Records from a collection:
------------------------------------------------------------
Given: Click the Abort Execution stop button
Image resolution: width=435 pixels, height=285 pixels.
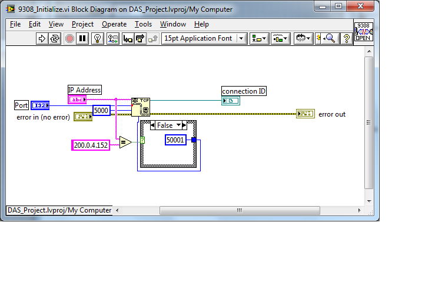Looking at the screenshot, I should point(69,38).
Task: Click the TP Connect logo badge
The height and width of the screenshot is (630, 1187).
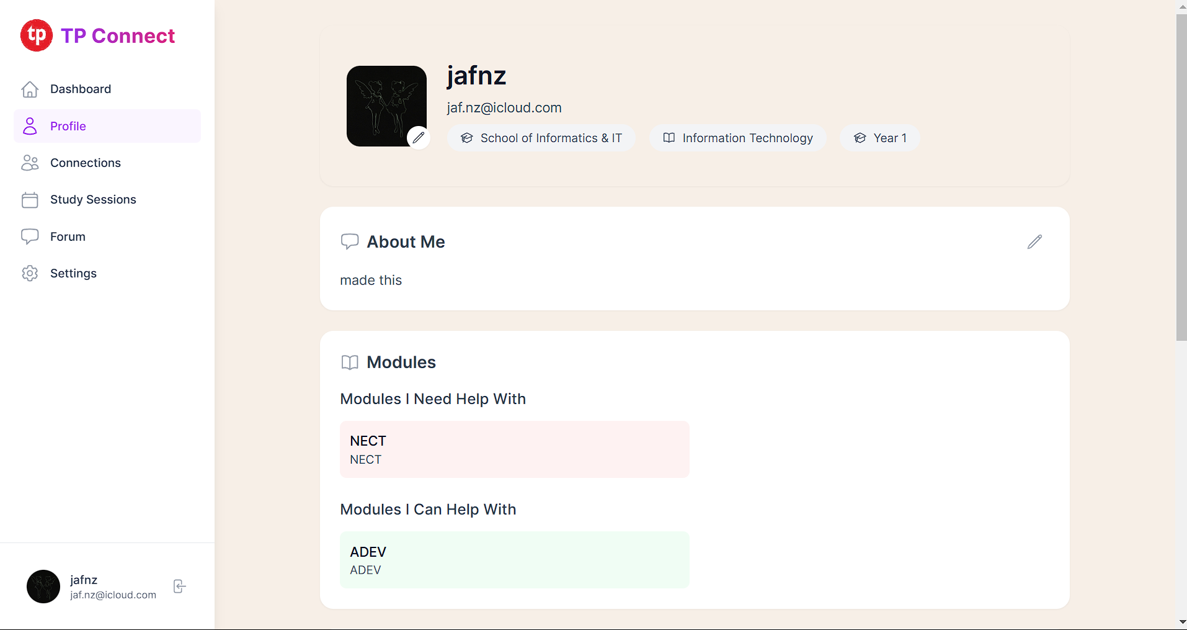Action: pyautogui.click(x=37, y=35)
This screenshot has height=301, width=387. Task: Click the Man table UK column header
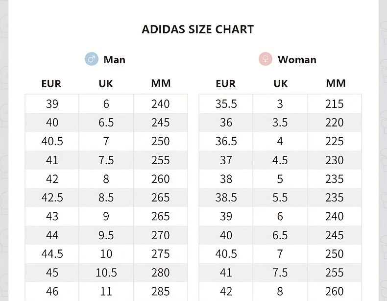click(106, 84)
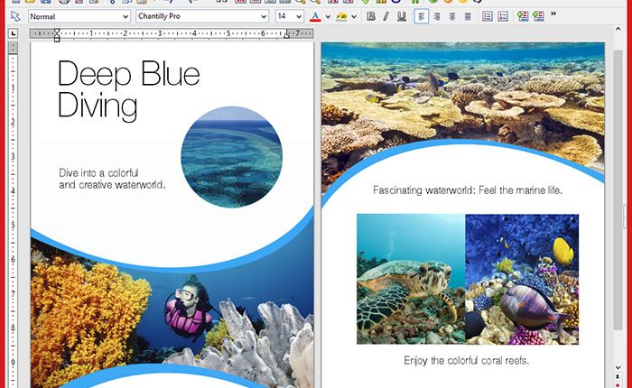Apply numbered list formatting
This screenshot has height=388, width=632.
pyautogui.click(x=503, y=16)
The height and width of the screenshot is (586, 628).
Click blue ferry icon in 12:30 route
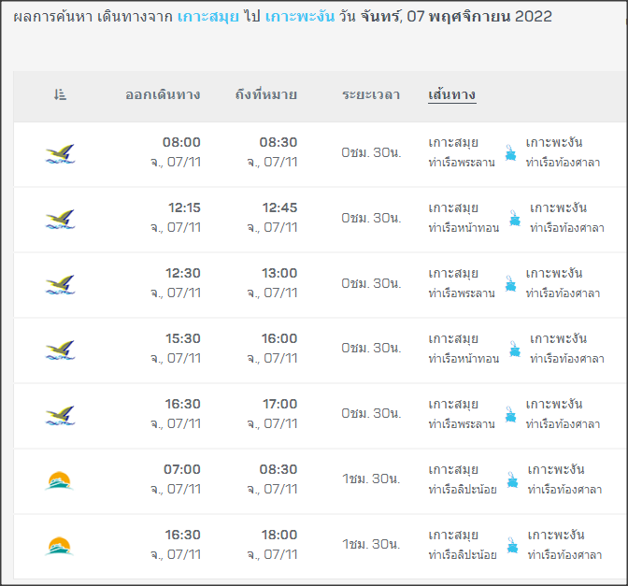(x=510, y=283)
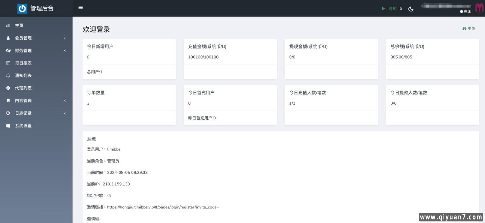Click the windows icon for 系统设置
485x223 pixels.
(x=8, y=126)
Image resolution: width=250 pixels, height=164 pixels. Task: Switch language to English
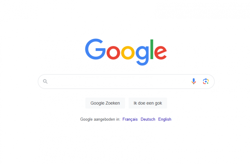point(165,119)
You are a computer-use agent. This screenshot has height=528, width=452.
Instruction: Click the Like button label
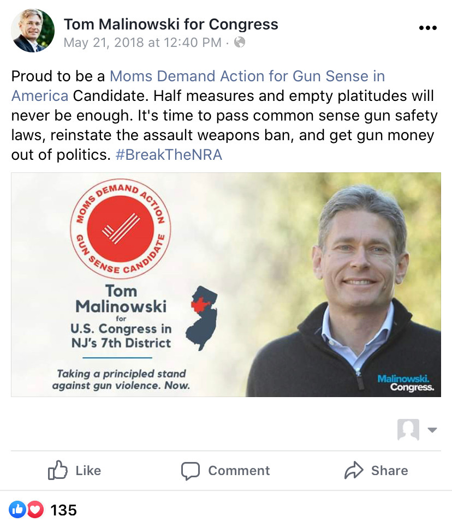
------------------------------------------------------------
**WHAT YOU WILL DO:**
Scan the entries for the word "button". Report each line that has it.

**ANSWER:**
Given: Click the Abort Execution stop button
Instruction: Click the Like button label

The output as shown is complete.